━━━━━ SOURCE INFORMATION ━━━━━

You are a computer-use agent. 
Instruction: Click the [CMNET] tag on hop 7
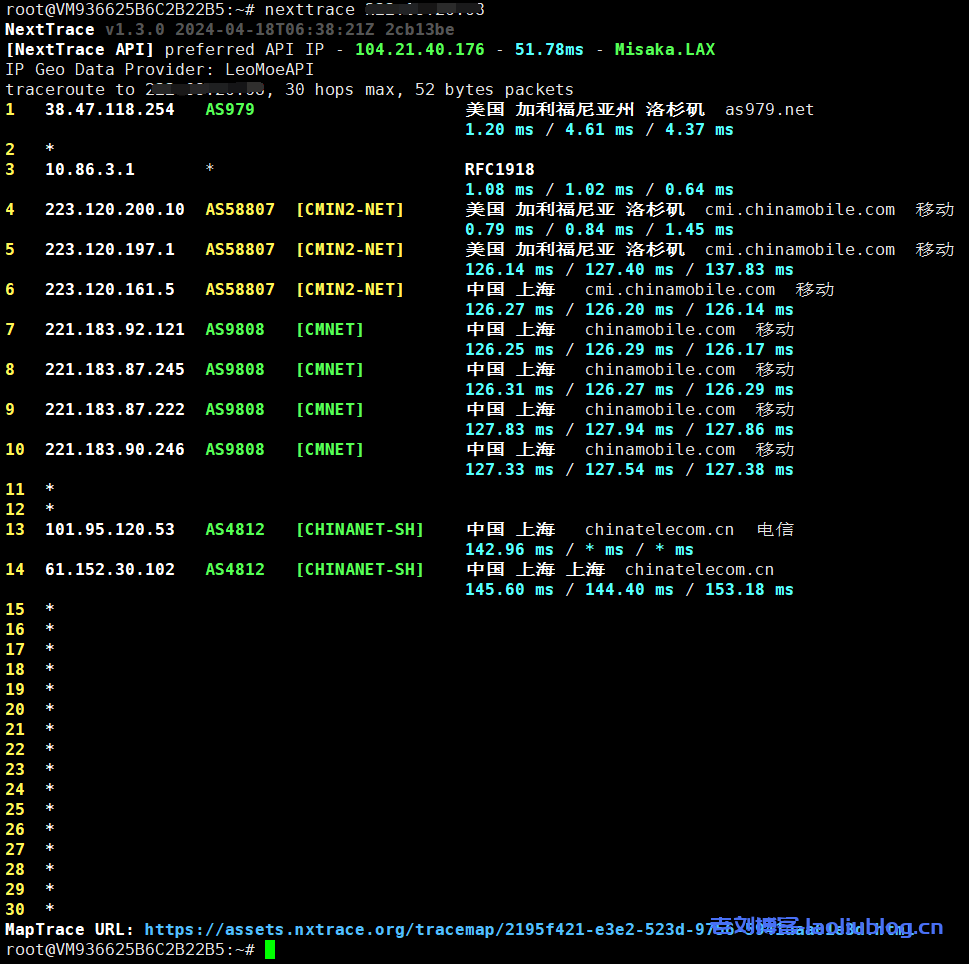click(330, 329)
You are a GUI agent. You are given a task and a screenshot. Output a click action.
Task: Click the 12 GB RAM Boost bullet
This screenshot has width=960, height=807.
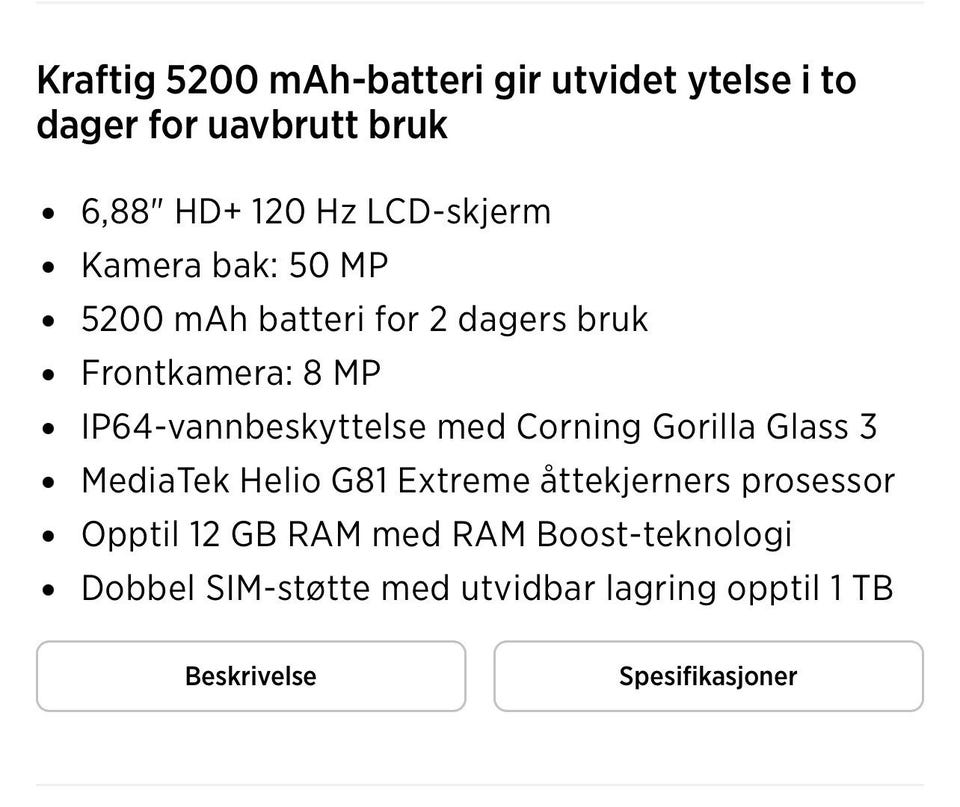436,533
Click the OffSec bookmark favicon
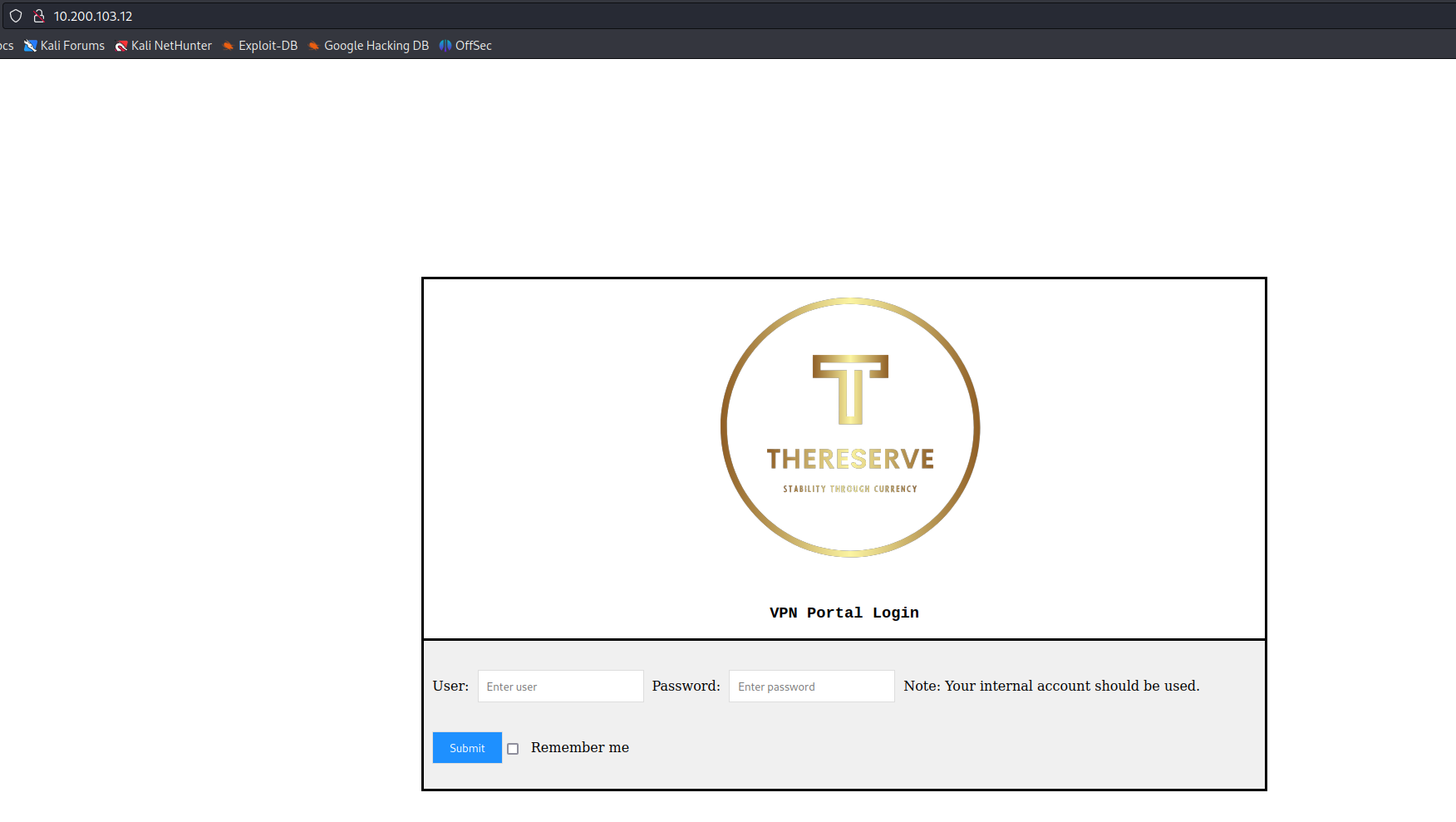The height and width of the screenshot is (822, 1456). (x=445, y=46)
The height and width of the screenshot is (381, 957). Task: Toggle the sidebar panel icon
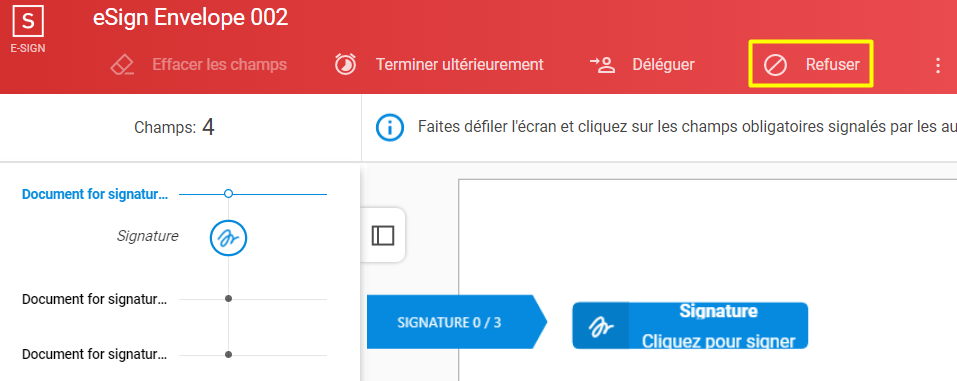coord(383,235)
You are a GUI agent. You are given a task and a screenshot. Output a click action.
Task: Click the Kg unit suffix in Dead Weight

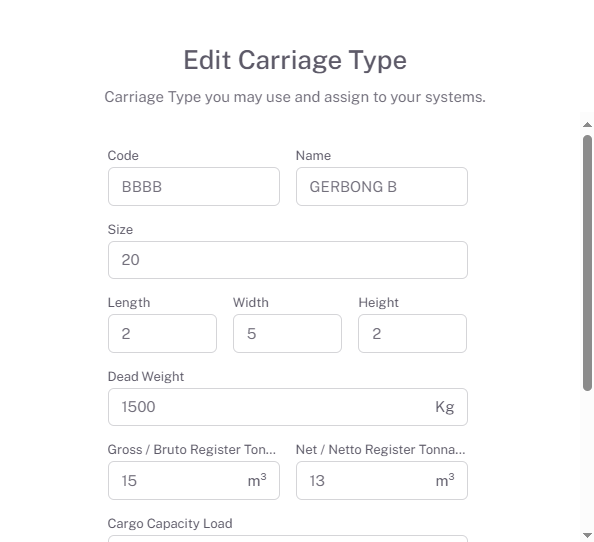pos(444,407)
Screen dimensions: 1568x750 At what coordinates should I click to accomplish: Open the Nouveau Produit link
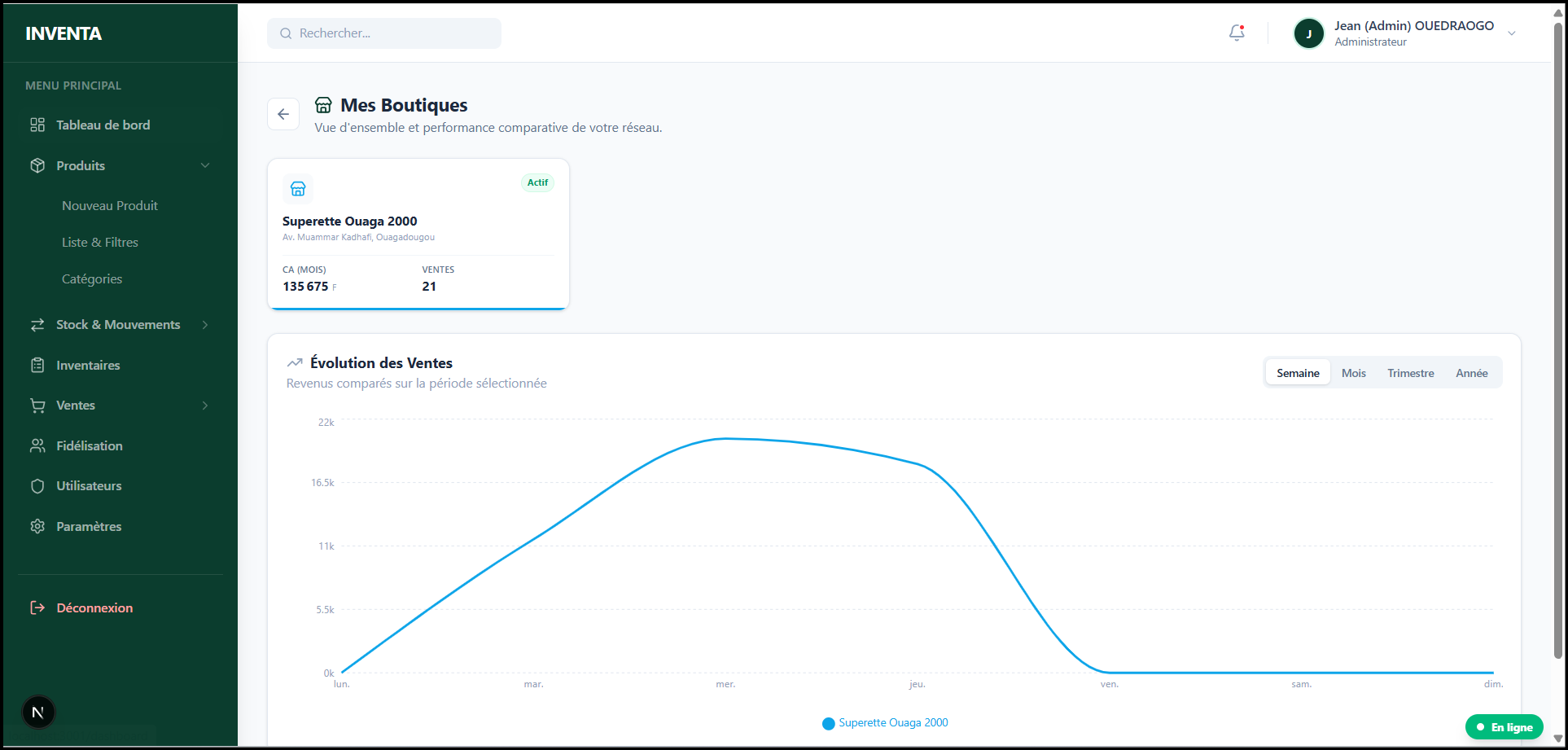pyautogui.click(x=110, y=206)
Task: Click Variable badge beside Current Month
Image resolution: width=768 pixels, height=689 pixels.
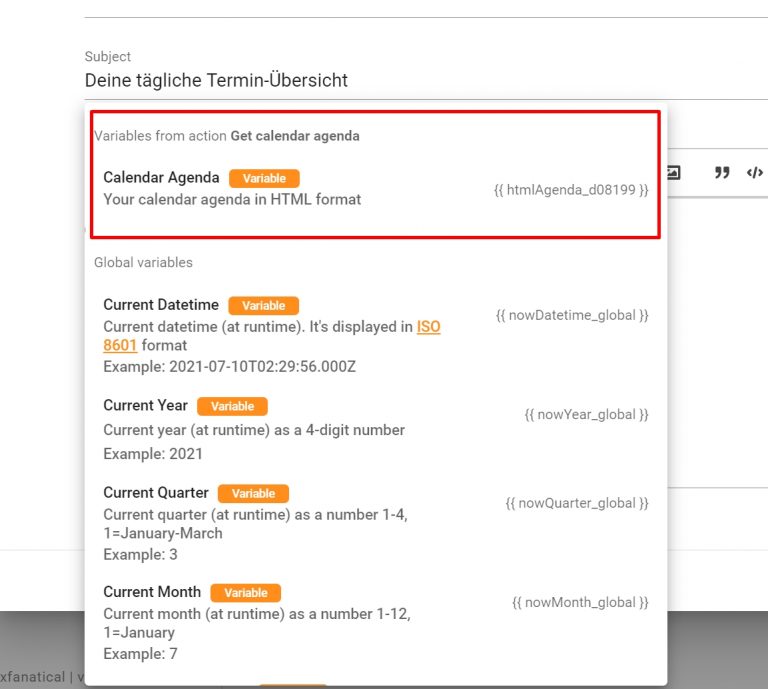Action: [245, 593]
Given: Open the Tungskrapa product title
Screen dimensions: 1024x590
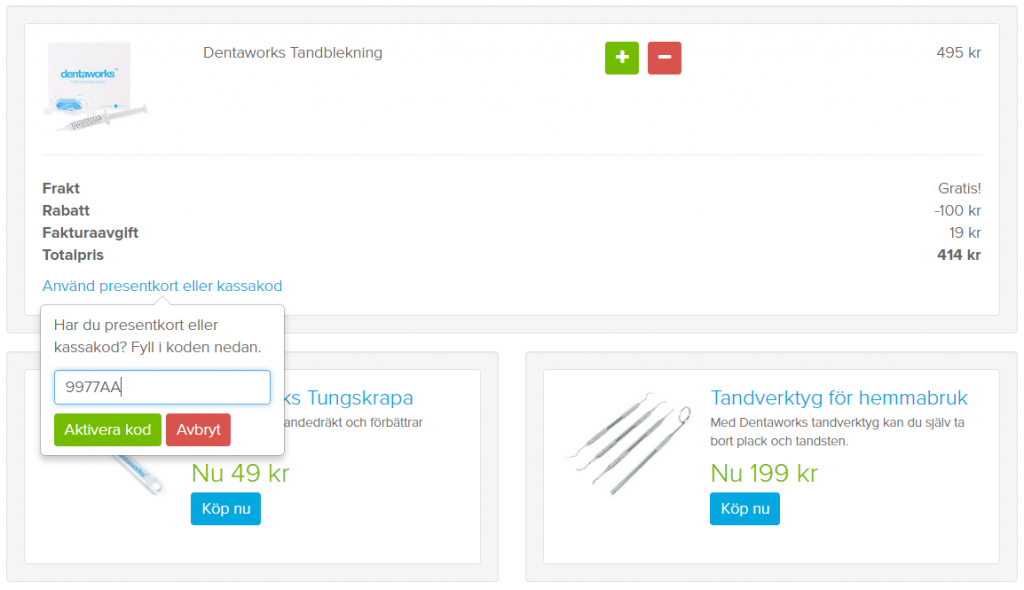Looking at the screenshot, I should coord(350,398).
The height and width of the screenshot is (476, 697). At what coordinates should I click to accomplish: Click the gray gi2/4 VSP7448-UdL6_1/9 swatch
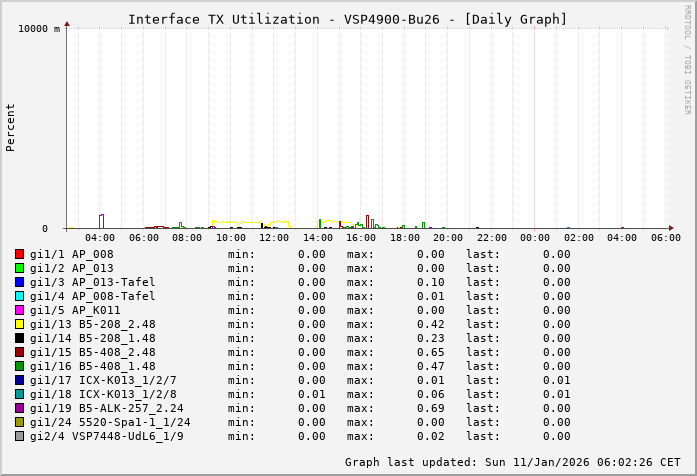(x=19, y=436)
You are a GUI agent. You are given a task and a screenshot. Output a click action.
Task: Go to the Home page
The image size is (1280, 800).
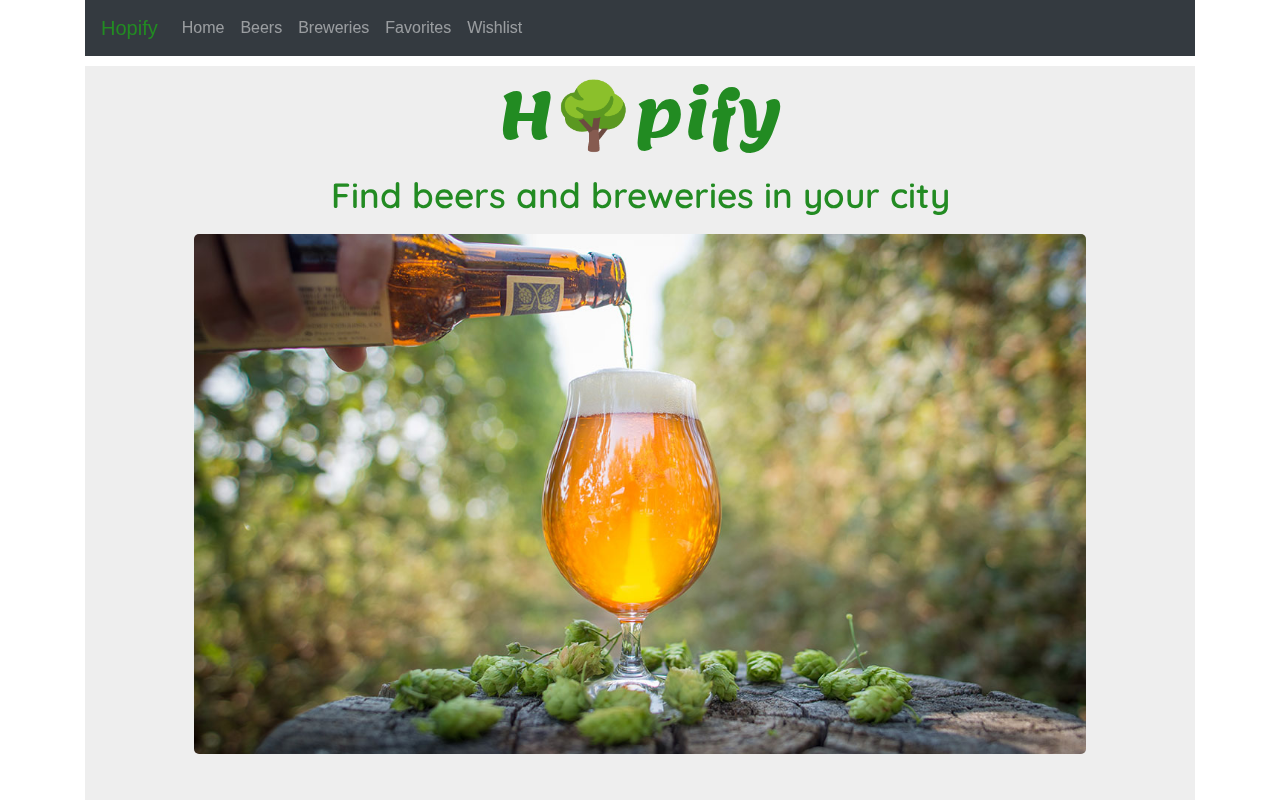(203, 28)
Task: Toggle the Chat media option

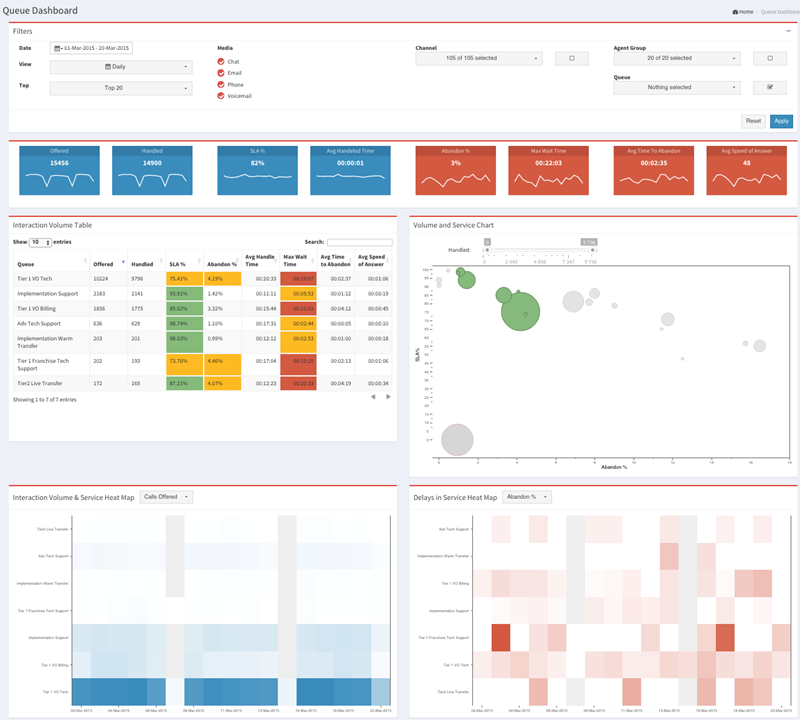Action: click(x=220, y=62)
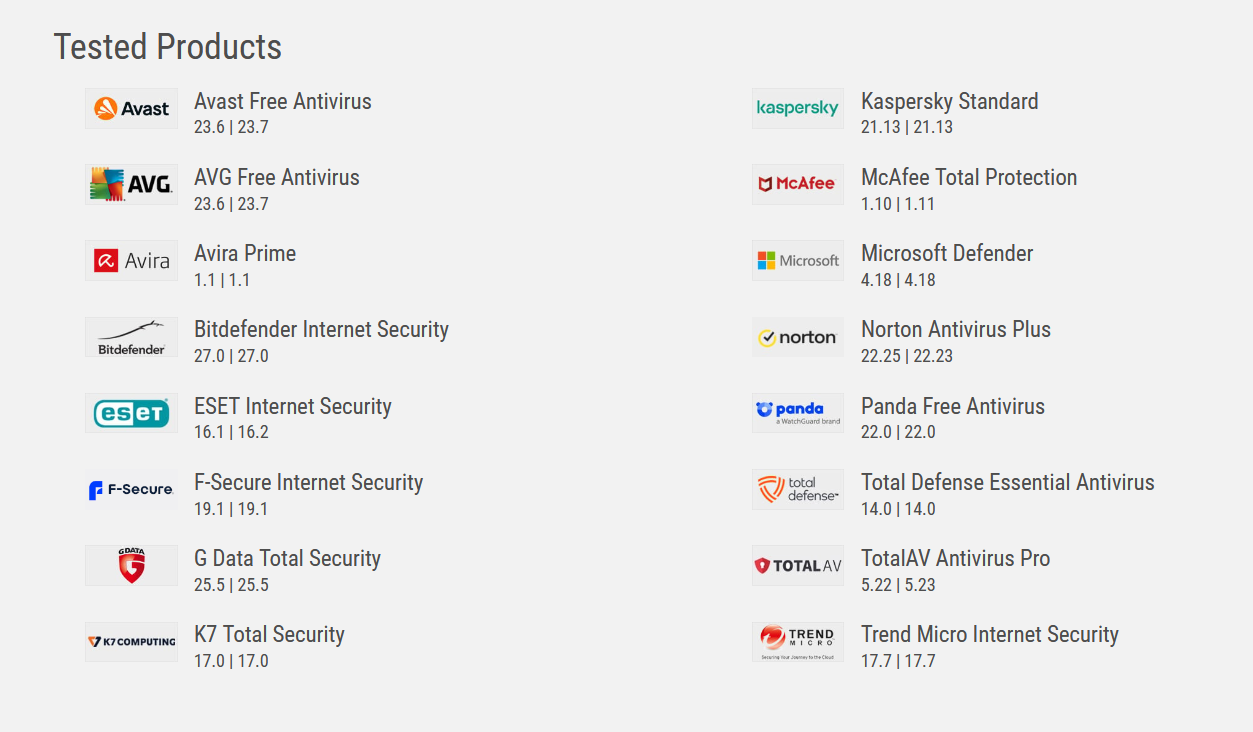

━━━━━

_WHAT YOU ARE ASKED TO DO_: Give the data above again, exactly, with every picture removed.

_TASK RESULT_:
You are a computer-use agent. 
Instruction: Click the [CMNET] tag on hop 7
click(330, 329)
You are a GUI agent. You are given a task and a screenshot. Output a click action.
Task: Click the 12 GB RAM Boost bullet
This screenshot has width=960, height=807.
436,533
Click the OffSec bookmark favicon
The height and width of the screenshot is (822, 1456). (x=445, y=46)
The height and width of the screenshot is (381, 957). Task: Toggle the sidebar panel icon
coord(383,235)
You are a GUI agent. You are given a task and a screenshot. Output a click action.
Task: Click the Kg unit suffix in Dead Weight

pos(444,407)
Screen dimensions: 1568x750 At what coordinates should I click to accomplish: Open the Nouveau Produit link
pyautogui.click(x=110, y=206)
Task: Click Variable badge beside Current Month
Image resolution: width=768 pixels, height=689 pixels.
Action: [245, 593]
Given: Open the Tungskrapa product title
Screen dimensions: 1024x590
Looking at the screenshot, I should coord(350,398).
The height and width of the screenshot is (476, 697). At what coordinates should I click to accomplish: Click the gray gi2/4 VSP7448-UdL6_1/9 swatch
(x=19, y=436)
You are a GUI agent. You are given a task and a screenshot. Output a click action.
Task: Go to the Home page
The image size is (1280, 800).
(203, 28)
Task: Toggle the Chat media option

Action: click(x=220, y=62)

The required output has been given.